EXERCISE: Drop every picture, then repeat the records exactly.

SUPPLIED DATA:
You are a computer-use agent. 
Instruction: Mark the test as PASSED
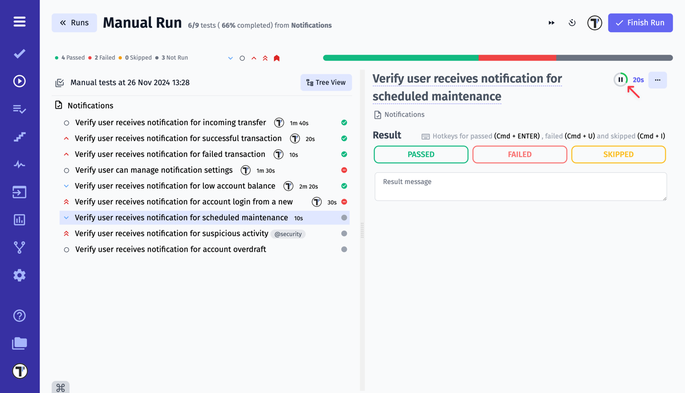pos(421,154)

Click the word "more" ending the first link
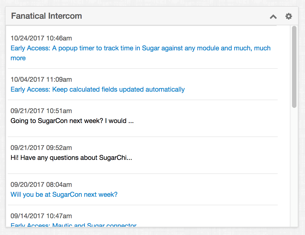(x=18, y=58)
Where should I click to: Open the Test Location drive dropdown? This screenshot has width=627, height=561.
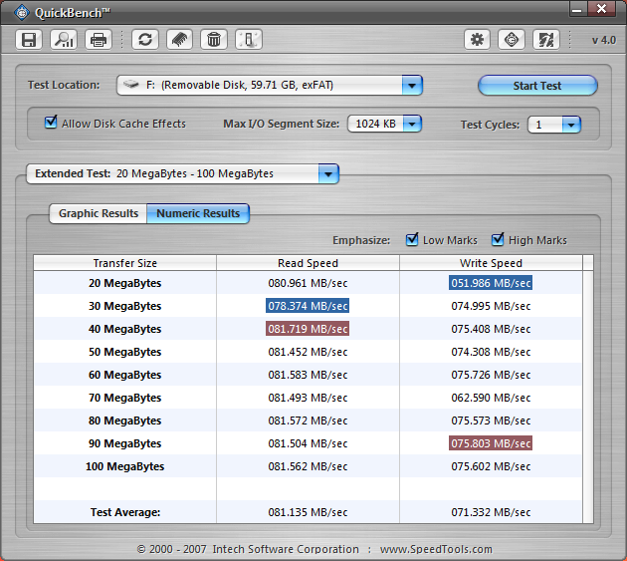click(x=412, y=86)
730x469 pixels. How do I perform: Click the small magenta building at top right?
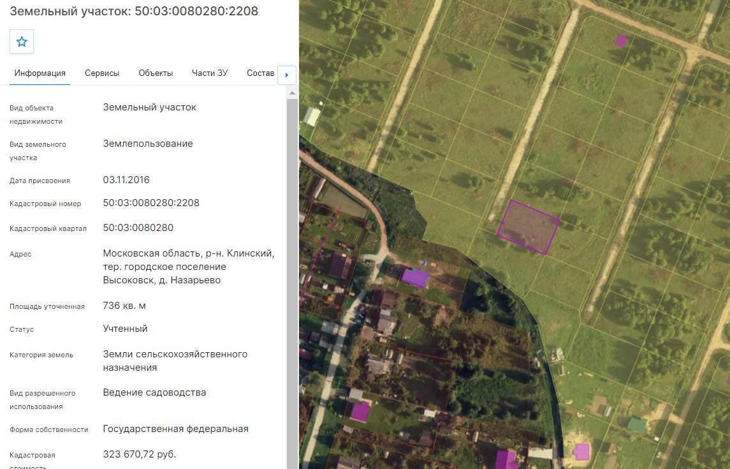pos(620,41)
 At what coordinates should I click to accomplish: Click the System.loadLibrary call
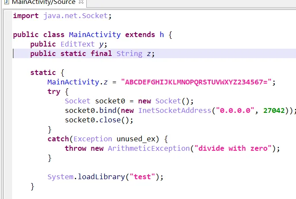91,177
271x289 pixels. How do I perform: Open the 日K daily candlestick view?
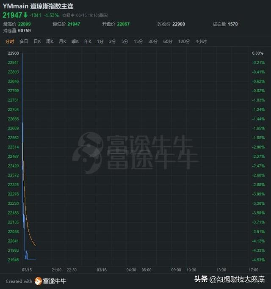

ANSWER TO THIS EXERCISE:
You are a computer-use agent. 
Instruction: Mark the test as PASSED
pos(421,154)

Click the word "more" ending the first link
(x=18, y=58)
Where should I click to: Open the Test Location drive dropdown? This screenshot has width=627, height=561.
click(x=412, y=86)
730x469 pixels. How do I perform: Click the small magenta building at top right?
pos(620,41)
 At what coordinates should I click to accomplish: Click the System.loadLibrary call
91,177
271x289 pixels. How do I perform: Open the 日K daily candlestick view?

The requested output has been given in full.